According to a recent AHIMA article “Fail-Safe: HIM Experts are Essential Early in the IT Adoption Cycle,” studies have shown healthcare technology projects fail 70 percent of the time. Among those, EHR implementations have failed 20 percent of the time due to software incompatibility, technical failures, lack of return on investment, and other people-related issues.

At a time when no health system can risk failed technology projects, HIM experts are cited as the bridge between technology and the realities of day-to-day patient care. That places them in a fail-safe role in EHR projects.

“HIM professionals provide an awful lot of value in these big implementation processes that are responsible for the [patient] record,” says Bob Gronberg, senior director of MEDITECH professional services at CereCore. “They’re the ones making sure it’s [the record] complete and cohesive, that it’s a tool that can be used by the clinician and others to retrieve information for normal operations, making sure the information isn’t duplicate, captured where it should be captured.
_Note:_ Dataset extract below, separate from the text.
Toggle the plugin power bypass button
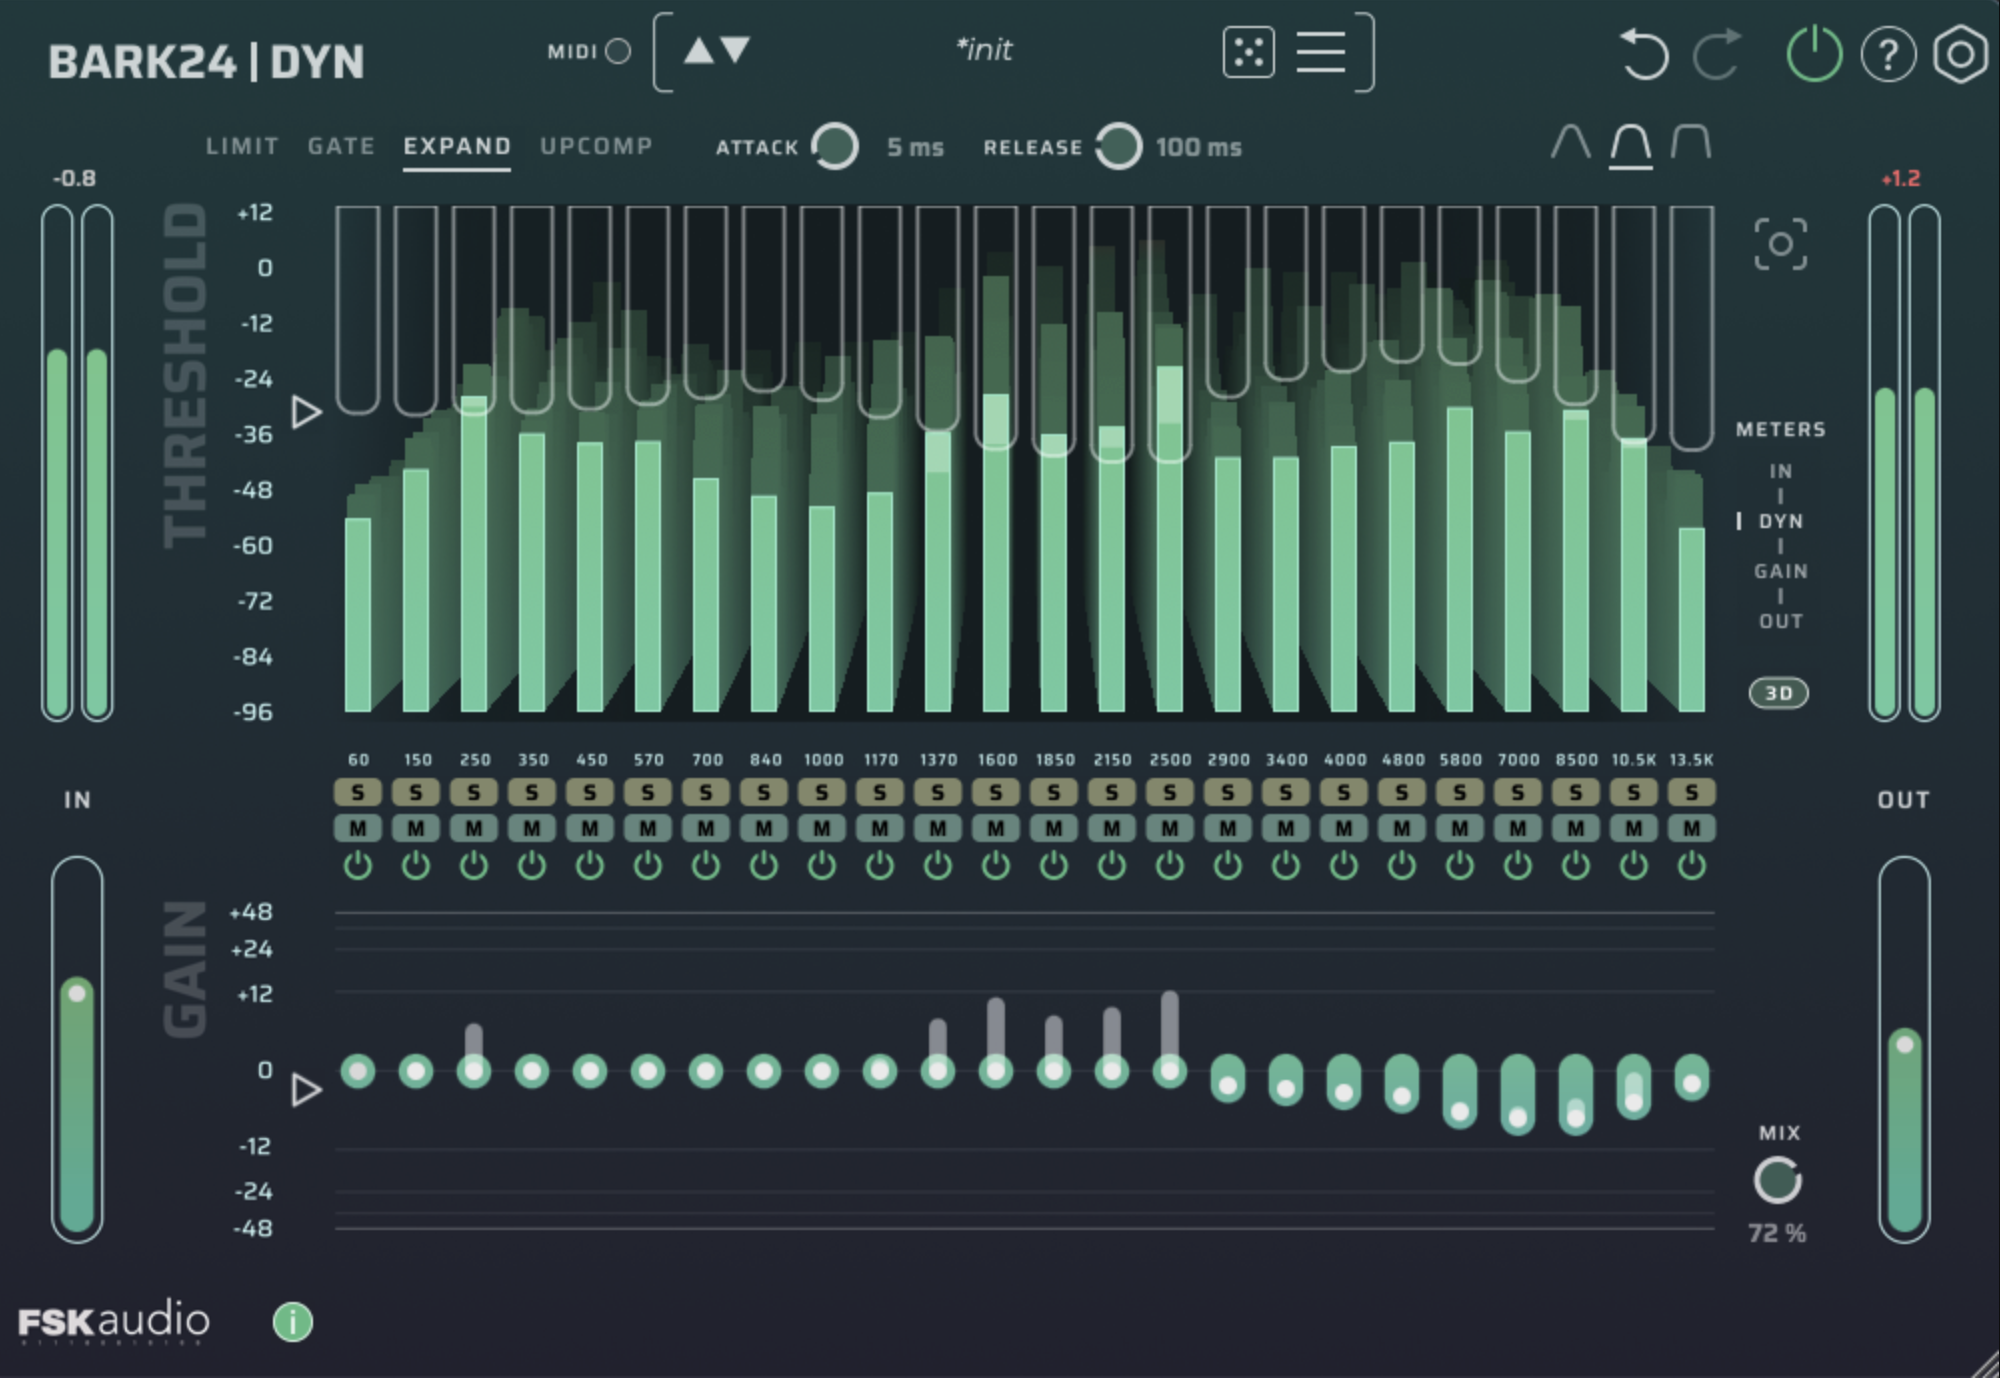Viewport: 2000px width, 1378px height. click(1814, 54)
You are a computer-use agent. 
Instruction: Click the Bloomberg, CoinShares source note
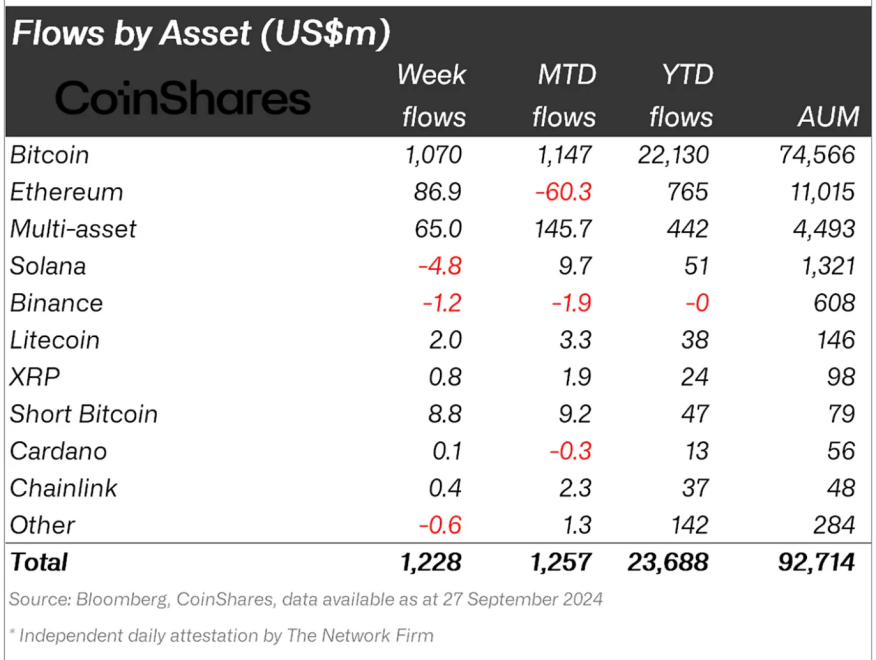point(306,599)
Ensuring that the patient record’s information is transferred, transmitted, and reused as appropriate.”

HIM experts provided these key takeaways on their roles:  

  • HIM has a role in every phase of deployment, uses assessments and frameworks to evaluate a product, assists in determining clinical workflows, as well as providers to mitigate burnout.
  • HIM experts still fight old perceptions that they are medical librarians loosely connected to technology – although that’s changing in this post-meaningful use era.
  • The buying role for new systems has shifted to the IT department and this can result in HIM experts being excluded from the selection process.
  • The responsibility of HIM is to elevate their presence within the healthcare organization by being the interpreter between the technology and realities of day-to-day practice. The responsibility of the rest of the project team is to foster this collaboration.
  • The HIM skillset includes knowledge of terminology of classification systems, data integrity, data analysis and management. This creates difficult yet valid integration questions.
  • HIM professionals can help reduce physician burnout with EHRs by identifying opportunities to minimize or condense workflow, prevent duplicate processes, and build efficiency into patient care.

Bottom line, putting HIM representatives in the center of the action has not only been proven to prevent failed projects, but can generate a better end result.

Original article: Fail-Safe: HIM Experts are Essential Early in the IT Adoption Cycle. Journal of AHIMA.